• **What to work on**
From the data below, copy out unchanged everything from the line containing "Task: Click the XLRE red tail bar" down to the line containing "Action: click(47, 323)", including both of those lines. Leave the pictures out of your answer.

** start Task data **

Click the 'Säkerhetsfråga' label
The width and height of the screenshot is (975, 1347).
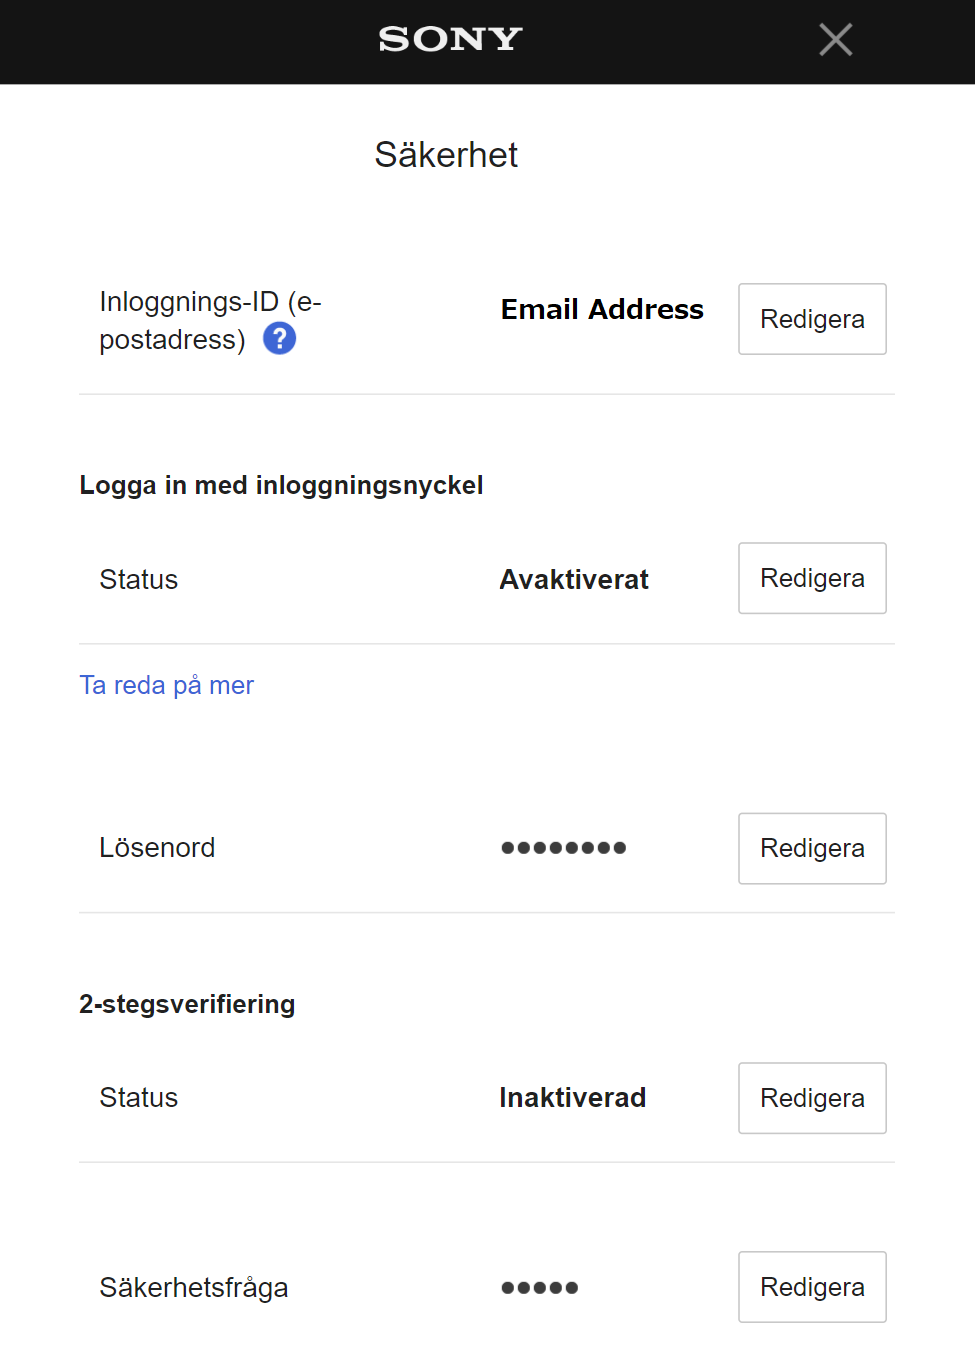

** end Task data **
** start Task data **

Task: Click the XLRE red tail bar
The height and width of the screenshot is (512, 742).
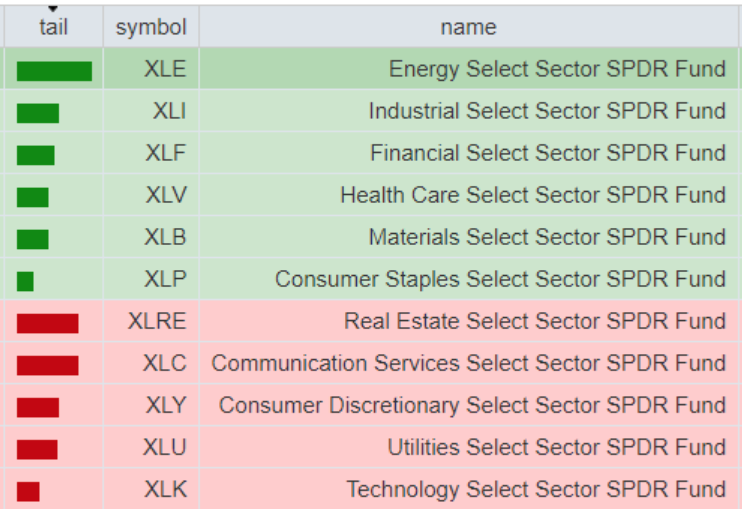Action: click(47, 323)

** end Task data **

• **Solution**
Task: Click the XLRE red tail bar
The height and width of the screenshot is (512, 742).
Action: click(47, 323)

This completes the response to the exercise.